Start Data to process

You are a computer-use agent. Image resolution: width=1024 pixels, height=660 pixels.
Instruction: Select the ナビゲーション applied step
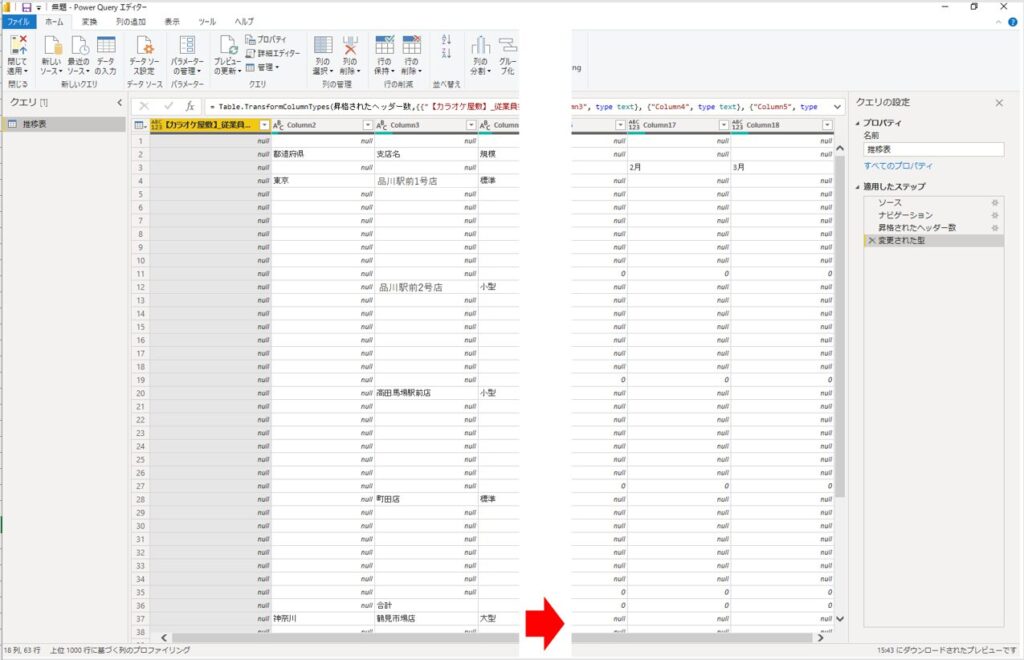pos(904,215)
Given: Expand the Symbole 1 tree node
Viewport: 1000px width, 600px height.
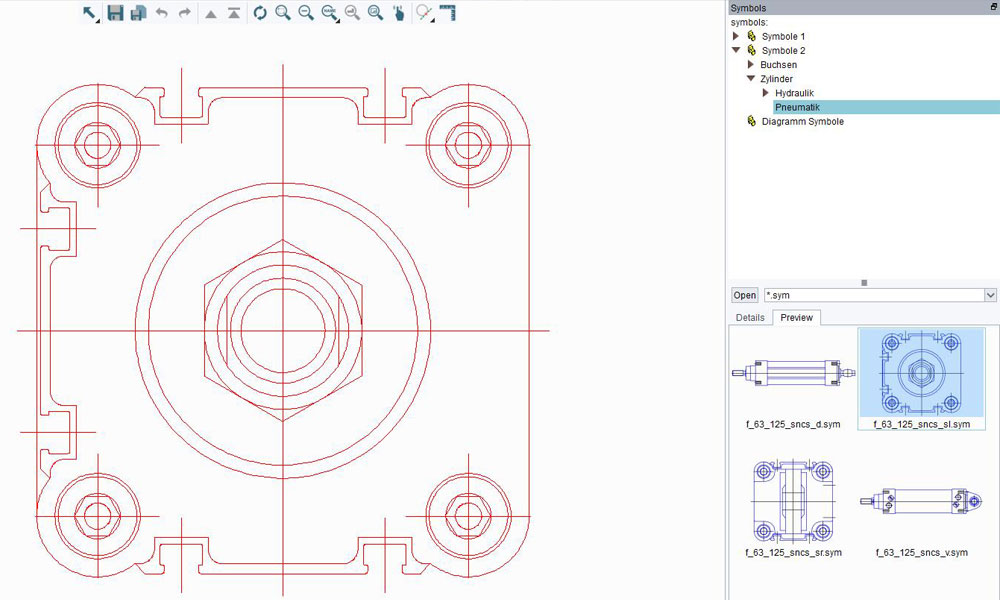Looking at the screenshot, I should [737, 36].

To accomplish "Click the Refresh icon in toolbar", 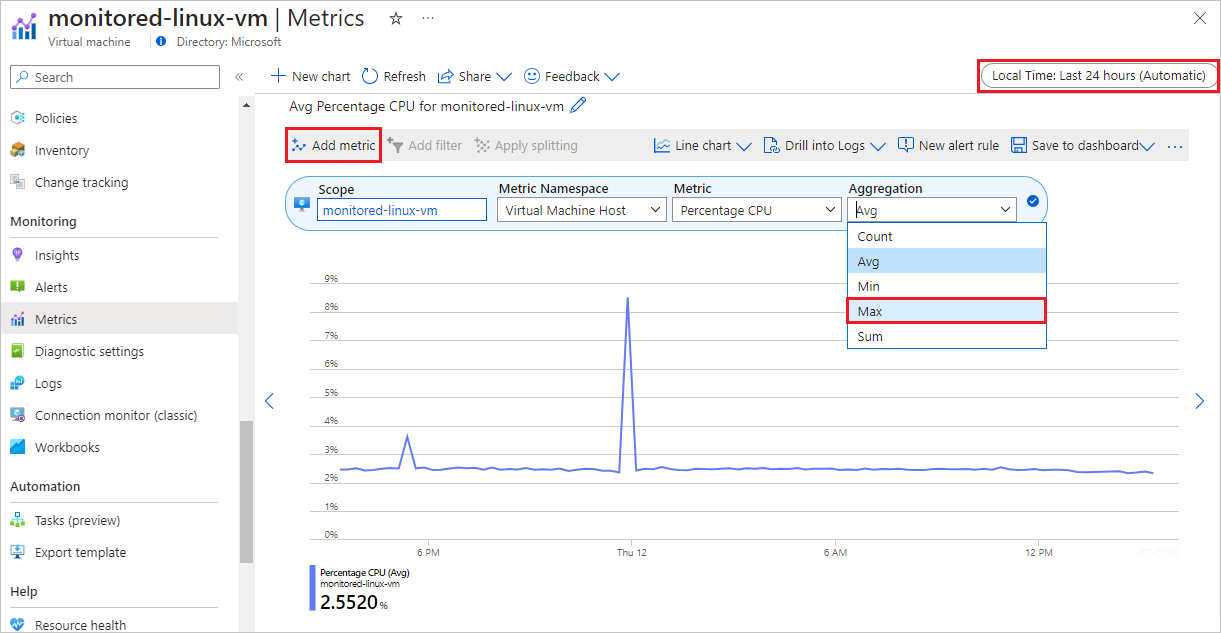I will pyautogui.click(x=370, y=76).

End Data to process

▸ **Given problem**: Lay out the items above as a Markdown table with columns Row and Text, starting at the first line and ending at the line containing "Looking at the", both included. Skip blank lines and leave out the pictures.

▸ **Result of this task**:
| Row | Text |
|---|---|
| 1 | You are a computer-use agent. Image resolution: width=1024 pixels, height=660 pixels. |
| 2 | Instruction: Select the ナビゲーション applied step |
| 3 | pos(904,215) |
| 4 | Given: Expand the Symbole 1 tree node |
| 5 | Viewport: 1000px width, 600px height. |
| 6 | Looking at the screenshot, I should [737, 36]. |